Rhamnose biosynthesis: alternative antibiotic targets

Bacterial resistance is increasing, so there is a pressing need to discover new medicines to treat infectious diseases. We will perform drug innovation and prepare molecules with new antibacterial activity. These molecules are new and have not been prepared previously. Methicillin-resistant Staphylococcus aureus (MRSA) was responsible for more deaths in North America in 2007 than HIV / AIDS and is one of many emerging new bacterial infections arising from drug resistance. There is a limited choice of drugs available to manage infections from drug resistant bacteria. This indicates that there is a strong need to develop new antibacterial drugs, yet pharmaceutical companies are exiting the infectious diseases area. In this research project, we will use chemical and enzymatic methods to discover new potential drug leads for bacterial infections.

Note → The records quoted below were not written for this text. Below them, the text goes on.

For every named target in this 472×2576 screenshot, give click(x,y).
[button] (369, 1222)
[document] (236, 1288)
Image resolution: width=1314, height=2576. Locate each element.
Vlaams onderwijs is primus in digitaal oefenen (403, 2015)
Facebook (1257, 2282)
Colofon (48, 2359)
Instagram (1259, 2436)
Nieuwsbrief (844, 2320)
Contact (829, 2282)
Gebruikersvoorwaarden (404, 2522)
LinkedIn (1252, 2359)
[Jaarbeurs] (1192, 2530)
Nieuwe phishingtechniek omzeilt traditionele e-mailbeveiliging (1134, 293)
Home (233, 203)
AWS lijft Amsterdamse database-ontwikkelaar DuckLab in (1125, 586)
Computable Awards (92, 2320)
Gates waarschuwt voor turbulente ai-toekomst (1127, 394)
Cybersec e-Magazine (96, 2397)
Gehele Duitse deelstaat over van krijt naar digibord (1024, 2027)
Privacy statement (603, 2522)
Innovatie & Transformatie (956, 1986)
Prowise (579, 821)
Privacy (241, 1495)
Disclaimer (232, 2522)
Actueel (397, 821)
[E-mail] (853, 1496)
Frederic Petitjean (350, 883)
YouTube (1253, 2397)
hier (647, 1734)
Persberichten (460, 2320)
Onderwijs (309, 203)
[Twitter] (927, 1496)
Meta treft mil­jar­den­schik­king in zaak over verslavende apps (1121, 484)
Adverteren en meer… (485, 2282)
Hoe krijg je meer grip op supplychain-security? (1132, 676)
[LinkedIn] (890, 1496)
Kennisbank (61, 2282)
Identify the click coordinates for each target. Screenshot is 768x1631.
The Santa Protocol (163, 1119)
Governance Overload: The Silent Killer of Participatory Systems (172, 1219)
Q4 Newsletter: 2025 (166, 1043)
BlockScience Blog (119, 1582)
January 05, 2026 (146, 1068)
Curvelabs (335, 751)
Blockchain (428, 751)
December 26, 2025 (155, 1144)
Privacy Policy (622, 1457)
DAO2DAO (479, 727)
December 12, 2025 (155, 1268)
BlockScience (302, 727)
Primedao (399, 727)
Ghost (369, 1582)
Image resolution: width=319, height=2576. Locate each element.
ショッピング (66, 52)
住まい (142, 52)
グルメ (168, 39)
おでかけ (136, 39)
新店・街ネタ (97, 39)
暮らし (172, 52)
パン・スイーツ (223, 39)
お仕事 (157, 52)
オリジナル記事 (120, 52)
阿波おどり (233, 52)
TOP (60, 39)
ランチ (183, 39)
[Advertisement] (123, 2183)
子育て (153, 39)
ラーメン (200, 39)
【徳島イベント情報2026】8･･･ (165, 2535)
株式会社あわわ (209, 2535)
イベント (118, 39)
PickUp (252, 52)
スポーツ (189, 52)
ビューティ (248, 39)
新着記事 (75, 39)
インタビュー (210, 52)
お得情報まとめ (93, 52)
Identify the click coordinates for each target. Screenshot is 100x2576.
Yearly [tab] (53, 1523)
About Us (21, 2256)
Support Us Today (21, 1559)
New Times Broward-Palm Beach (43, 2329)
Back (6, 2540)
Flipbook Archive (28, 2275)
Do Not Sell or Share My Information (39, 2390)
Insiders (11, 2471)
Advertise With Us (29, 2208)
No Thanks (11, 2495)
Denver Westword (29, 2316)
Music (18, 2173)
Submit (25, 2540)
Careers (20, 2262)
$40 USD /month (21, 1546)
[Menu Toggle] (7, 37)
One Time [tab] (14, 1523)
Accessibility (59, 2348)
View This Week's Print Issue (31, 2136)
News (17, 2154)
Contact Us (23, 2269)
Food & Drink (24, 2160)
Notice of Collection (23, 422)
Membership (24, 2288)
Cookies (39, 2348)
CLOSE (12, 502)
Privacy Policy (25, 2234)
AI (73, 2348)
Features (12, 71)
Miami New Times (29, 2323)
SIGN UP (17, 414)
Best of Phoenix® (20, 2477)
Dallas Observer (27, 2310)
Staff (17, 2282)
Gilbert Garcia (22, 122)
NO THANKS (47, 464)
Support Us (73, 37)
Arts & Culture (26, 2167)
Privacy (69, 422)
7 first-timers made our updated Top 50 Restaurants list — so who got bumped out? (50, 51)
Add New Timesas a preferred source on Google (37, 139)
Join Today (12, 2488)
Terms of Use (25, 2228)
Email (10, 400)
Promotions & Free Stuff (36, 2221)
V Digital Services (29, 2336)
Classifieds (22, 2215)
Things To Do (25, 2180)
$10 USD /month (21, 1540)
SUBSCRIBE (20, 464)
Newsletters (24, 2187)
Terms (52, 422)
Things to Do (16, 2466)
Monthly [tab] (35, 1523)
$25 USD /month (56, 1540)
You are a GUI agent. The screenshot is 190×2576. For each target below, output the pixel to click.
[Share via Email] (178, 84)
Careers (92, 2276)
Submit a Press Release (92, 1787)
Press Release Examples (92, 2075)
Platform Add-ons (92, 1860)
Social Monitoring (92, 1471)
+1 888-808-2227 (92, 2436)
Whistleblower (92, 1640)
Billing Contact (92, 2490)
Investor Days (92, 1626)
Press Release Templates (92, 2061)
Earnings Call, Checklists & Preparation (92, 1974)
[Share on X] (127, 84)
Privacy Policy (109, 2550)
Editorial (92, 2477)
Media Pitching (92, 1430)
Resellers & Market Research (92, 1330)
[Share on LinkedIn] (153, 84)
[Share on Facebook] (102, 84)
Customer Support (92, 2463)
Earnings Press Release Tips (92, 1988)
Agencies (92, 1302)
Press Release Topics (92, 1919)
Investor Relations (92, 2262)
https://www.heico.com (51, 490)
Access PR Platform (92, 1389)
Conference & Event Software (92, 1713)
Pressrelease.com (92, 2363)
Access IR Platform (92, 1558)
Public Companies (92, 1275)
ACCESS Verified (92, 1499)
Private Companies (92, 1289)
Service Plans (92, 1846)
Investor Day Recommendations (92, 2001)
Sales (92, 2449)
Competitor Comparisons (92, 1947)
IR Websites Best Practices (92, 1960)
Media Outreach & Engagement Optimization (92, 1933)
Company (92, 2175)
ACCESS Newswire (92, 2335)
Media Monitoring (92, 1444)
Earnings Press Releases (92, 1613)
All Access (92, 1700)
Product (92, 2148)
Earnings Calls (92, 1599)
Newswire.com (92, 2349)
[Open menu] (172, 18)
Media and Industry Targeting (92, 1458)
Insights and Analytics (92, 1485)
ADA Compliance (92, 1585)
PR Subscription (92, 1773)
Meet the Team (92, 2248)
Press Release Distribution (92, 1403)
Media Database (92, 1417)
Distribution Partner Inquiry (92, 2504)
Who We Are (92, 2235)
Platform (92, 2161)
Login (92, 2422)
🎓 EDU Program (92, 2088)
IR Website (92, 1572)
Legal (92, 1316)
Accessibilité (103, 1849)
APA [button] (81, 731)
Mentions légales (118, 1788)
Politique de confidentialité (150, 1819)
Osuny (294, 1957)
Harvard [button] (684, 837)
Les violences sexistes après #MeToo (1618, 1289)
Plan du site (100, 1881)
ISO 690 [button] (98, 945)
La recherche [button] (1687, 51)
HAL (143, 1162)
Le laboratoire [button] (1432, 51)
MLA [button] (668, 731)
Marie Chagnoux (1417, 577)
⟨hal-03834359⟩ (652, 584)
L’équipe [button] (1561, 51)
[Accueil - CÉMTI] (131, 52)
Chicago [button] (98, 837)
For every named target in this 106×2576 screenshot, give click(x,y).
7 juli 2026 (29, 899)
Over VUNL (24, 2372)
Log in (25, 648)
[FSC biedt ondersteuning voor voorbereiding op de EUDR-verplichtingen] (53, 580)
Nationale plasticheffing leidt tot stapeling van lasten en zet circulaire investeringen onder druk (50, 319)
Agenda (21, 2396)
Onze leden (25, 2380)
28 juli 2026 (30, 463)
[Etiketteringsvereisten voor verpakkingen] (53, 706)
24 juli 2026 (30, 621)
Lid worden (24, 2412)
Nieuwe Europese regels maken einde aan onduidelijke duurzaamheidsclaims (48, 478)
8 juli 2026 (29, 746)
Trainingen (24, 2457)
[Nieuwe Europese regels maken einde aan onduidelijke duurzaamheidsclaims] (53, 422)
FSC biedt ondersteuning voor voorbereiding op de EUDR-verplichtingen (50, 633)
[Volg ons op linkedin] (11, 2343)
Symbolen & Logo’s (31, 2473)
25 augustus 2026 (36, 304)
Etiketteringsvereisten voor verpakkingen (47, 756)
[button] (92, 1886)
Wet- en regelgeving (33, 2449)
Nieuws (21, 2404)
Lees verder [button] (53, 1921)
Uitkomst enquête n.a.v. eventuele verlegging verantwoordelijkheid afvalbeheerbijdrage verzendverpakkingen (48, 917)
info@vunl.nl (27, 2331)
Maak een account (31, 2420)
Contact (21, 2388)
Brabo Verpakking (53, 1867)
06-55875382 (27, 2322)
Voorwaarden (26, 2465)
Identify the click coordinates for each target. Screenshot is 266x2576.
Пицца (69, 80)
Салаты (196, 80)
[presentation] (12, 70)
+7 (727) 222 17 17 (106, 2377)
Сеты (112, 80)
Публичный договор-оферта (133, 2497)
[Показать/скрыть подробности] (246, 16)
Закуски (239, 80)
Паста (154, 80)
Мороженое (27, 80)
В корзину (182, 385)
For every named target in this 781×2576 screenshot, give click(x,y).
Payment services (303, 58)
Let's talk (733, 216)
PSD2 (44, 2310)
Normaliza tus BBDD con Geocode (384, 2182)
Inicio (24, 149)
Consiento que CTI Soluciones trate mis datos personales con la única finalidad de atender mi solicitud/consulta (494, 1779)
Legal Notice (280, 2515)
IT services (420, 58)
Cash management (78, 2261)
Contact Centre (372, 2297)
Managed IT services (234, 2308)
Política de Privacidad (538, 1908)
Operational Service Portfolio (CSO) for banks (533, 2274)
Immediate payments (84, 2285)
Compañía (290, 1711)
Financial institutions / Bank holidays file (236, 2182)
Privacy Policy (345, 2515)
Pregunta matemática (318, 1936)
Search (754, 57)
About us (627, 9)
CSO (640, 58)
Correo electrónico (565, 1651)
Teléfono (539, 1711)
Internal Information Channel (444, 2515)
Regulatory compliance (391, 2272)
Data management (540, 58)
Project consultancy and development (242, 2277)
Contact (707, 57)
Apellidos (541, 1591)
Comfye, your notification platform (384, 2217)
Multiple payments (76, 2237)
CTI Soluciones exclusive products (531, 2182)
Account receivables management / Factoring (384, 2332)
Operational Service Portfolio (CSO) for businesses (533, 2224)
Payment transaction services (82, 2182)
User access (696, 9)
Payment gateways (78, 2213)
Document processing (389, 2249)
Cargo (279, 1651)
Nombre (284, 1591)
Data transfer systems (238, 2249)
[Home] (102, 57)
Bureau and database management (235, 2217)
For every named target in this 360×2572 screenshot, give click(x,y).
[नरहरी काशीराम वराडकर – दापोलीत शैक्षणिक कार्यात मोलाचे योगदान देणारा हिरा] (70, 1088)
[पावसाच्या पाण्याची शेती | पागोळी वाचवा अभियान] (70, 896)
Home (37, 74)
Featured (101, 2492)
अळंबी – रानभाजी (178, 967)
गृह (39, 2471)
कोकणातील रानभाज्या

These new molecules are designed to specifically target a biosynthetic pathway that is found in bacteria but not in mammalian cells. This pathway is found in all gram positive, gram negative and mycobacteria thereby making it an attractive target for the development of a broad-spectrum anti-infective. This pathway has not previously been targeted by any currently approved drugs, nor by any known natural products, nor is there any significant work in the literature regarding the inhibition of this pathway. Our inhibitors are designed using knowledge of the enzyme(s) mechanism and structure. We have already demonstrated our expertise in the evaluation of the enzymes from different bacterial pathogens in in vitro studies, and we have demonstrated our expertise in the chemical synthesis of potential enzyme inhibitors. We have developed NMR methods to evaluate binding. We will make molecules that are structurally different to many known antibiotics, thereby exploring new chemical space. Compounds will be evaluated as specific enzyme inhibitors (IC50 and Ki), against bacterial cells (MICs), and for toxicity using human kidney cells.